» **Text excerpt**

★ ★ ★ ★

Re: Solr Phonetic Search Highlight issue in search results

Jan Høydahl Tue, 02 Apr 2013 14:39:50 -0700

If you want to highlight, you need to turn on highlighting for the actual field 
you search, and that field needs to be stored, i.e. &hl.fl=ContentSearchPhonetic


--
Jan Høydahl, search solution architect
Cominvent AS - www.cominvent.com
Solr Training - www.solrtraining.com

1. apr. 2013 kl. 14:16 skrev Erick Erickson <erickerick...@gmail.com>:

> Good question, you're causing me to think... about code I know very
> little about <G>.
> 
> So rather than spouting off, I tried it and.. it works fine for me, either 
> with
> or without using fast vector highlighter on, admittedly, a very simple test.
> 
> So I think I'd try peeling off all the extra stuff you've put into your 
> configs
> (sorry, I don't have time right now to try to reproduce) and get the very
> simple case working, then build the rest back up and see where the
> problem begins.
> 
> Sorry for the mis-direction!
> 
> Erick
> 
> 
> 
> On Mon, Apr 1, 2013 at 1:07 AM, Soumyanayan Kar
> <soumyanayan....@rebaca.com> wrote:
>> Hi Erick,
>> 
>> Thanks for the reply. But help me understand this: If Solr is able to
>> isolate the two documents which contain the term "fact" being the phonetic
>> equivalent of the search term "fakt", then why will it be unable to
>> highlight the terms based on the same logic it uses to search the documents.

★ ★ ★ ★

» **Available data**
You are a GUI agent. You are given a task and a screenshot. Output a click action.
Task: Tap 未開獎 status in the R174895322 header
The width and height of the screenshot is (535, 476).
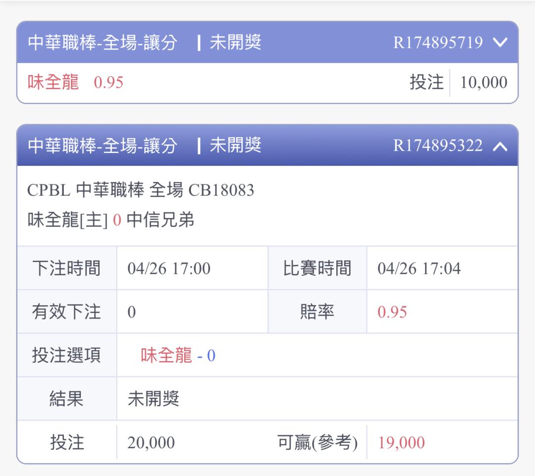coord(235,146)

★ ★ ★ ★

» **Challenges**
(a) In the Solr highlighting thread, which term is named as the phonetic equivalent of the search term "fakt"?
(b) Write out the Solr highlighting thread from "1. apr. 2013" up to and including "very simple test.".
(c) Summarize the Solr highlighting thread in three sentences.

» **Results for the exercise**
(a) "fact"

(b)
1. apr. 2013 kl. 14:16 skrev Erick Erickson <erickerick...@gmail.com>:

> Good question, you're causing me to think... about code I know very
> little about <G>.
> 
> So rather than spouting off, I tried it and.. it works fine for me, either 
> with
> or without using fast vector highlighter on, admittedly, a very simple test.

(c) Soumyanayan Kar asked why Solr can find documents containing "fact" as the phonetic equivalent of the search term "fakt" but cannot highlight those terms. Erick Erickson tested it and found that it works on a very simple test, with or without the fast vector highlighter. He suggested stripping the extra configuration back to a simple working case and rebuilding from there, and Jan Høydahl added that highlighting must be turned on for the field actually searched, which must be stored, as in &hl.fl=ContentSearchPhonetic.